BEGIN PROVIDED MATERIAL
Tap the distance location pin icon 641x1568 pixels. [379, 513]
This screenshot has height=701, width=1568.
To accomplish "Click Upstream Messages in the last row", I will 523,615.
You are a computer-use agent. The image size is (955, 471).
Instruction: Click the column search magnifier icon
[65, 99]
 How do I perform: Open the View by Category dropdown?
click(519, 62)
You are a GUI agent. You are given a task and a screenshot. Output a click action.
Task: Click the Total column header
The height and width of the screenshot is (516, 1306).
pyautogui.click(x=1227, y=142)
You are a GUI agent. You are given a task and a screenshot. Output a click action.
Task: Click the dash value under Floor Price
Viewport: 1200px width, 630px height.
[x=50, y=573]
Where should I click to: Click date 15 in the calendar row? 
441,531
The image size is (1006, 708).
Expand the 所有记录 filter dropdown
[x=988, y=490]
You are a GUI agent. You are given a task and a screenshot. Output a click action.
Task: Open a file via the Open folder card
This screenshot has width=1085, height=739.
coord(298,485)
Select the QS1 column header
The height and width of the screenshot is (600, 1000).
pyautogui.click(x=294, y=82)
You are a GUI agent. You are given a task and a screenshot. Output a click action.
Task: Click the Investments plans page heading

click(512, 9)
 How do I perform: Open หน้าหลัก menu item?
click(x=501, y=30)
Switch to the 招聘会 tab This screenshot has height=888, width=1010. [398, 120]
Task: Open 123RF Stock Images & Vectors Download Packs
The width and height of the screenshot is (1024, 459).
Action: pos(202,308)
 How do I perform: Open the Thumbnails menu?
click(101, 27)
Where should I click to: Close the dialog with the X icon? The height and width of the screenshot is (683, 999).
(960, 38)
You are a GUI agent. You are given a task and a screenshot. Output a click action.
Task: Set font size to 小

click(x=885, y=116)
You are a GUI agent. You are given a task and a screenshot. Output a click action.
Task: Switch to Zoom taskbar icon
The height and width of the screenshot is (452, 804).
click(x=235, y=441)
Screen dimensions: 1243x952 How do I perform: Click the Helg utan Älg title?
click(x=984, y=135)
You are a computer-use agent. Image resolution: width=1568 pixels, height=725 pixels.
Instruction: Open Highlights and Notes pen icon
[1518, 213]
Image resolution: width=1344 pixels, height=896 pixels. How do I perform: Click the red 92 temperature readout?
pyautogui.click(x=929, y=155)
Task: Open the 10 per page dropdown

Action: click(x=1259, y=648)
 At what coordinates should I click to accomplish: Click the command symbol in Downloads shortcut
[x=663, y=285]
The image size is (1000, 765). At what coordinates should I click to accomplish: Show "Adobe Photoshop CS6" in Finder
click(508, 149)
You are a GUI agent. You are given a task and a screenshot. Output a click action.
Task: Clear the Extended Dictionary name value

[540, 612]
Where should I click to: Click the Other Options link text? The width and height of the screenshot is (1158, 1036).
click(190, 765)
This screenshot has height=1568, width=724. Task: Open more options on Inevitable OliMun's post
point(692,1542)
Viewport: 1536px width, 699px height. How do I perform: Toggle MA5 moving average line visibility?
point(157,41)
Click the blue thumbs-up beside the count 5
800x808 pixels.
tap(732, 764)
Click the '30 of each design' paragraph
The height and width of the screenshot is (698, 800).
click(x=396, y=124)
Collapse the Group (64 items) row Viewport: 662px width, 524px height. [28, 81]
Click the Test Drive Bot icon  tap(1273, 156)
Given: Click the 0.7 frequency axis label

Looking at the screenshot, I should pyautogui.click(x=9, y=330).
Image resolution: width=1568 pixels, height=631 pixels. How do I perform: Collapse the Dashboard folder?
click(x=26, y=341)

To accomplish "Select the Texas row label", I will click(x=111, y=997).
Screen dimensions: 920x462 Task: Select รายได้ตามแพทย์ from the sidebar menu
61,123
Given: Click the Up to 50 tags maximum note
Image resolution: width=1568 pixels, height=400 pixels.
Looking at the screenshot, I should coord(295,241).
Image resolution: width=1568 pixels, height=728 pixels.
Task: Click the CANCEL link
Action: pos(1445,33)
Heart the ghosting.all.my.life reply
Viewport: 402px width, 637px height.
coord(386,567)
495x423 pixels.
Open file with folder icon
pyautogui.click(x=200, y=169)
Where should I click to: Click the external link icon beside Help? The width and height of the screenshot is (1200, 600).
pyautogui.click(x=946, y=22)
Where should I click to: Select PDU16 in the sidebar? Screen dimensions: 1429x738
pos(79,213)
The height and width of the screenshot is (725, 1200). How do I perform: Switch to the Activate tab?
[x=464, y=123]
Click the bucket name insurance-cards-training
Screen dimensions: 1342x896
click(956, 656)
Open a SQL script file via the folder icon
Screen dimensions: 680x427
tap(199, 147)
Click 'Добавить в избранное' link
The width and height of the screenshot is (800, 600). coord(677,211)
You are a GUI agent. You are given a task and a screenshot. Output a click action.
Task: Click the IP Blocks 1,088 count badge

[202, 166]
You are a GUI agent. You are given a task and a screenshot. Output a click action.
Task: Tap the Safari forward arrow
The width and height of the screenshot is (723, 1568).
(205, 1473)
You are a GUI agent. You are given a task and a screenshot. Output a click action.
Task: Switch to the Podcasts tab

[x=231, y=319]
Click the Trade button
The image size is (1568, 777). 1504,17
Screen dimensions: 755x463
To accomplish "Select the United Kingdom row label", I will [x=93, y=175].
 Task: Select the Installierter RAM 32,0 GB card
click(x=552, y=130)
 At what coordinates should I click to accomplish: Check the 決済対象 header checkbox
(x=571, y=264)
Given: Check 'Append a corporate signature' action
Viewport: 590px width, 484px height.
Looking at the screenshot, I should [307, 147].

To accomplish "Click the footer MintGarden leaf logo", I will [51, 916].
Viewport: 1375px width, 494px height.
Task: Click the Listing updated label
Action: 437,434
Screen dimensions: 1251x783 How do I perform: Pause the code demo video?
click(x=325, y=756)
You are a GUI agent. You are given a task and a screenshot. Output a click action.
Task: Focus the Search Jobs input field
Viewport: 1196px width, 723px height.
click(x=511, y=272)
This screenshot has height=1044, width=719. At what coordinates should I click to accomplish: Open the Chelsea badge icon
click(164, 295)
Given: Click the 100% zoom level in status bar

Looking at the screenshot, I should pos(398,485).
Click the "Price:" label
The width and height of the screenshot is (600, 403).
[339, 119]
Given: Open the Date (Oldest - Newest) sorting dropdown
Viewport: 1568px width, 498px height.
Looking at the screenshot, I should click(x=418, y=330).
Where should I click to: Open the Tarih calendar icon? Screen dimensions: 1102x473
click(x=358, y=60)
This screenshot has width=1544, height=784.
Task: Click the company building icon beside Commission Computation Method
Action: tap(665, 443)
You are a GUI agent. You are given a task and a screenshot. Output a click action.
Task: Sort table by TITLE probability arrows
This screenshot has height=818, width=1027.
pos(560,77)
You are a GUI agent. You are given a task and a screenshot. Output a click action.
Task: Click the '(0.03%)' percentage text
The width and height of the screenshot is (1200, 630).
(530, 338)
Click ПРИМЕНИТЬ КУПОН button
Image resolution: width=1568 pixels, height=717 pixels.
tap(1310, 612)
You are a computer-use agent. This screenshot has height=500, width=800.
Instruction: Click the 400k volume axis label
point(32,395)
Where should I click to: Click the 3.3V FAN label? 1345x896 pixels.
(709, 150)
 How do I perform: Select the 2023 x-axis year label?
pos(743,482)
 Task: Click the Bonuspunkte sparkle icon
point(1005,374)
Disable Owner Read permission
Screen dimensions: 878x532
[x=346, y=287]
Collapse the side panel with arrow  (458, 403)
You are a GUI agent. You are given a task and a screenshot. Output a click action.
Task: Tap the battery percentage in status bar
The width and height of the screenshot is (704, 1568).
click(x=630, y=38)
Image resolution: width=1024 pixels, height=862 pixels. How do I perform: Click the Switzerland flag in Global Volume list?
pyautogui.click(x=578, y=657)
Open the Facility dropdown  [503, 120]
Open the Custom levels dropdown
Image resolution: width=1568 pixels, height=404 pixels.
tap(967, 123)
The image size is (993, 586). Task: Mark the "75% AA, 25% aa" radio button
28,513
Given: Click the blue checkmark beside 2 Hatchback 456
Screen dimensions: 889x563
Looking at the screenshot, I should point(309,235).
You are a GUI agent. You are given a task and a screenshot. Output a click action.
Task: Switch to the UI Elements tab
END PROVIDED MATERIAL
Set down exactly the lines from the start of the records to the line with "The image size is (1006, 708).". Include that line, and add nothing more.

Tap the distance location pin icon 641x1568 pixels. [379, 513]
This screenshot has height=701, width=1568.
To accomplish "Click Upstream Messages in the last row", I will 523,615.
You are a computer-use agent. The image size is (955, 471).
Instruction: Click the column search magnifier icon
[65, 99]
 How do I perform: Open the View by Category dropdown?
click(519, 62)
You are a GUI agent. You are given a task and a screenshot. Output a click action.
Task: Click the Total column header
The height and width of the screenshot is (516, 1306).
pyautogui.click(x=1227, y=142)
You are a GUI agent. You are given a task and a screenshot. Output a click action.
Task: Click the dash value under Floor Price
Viewport: 1200px width, 630px height.
[x=50, y=573]
Where should I click to: Click date 15 in the calendar row? 
441,531
The image size is (1006, 708).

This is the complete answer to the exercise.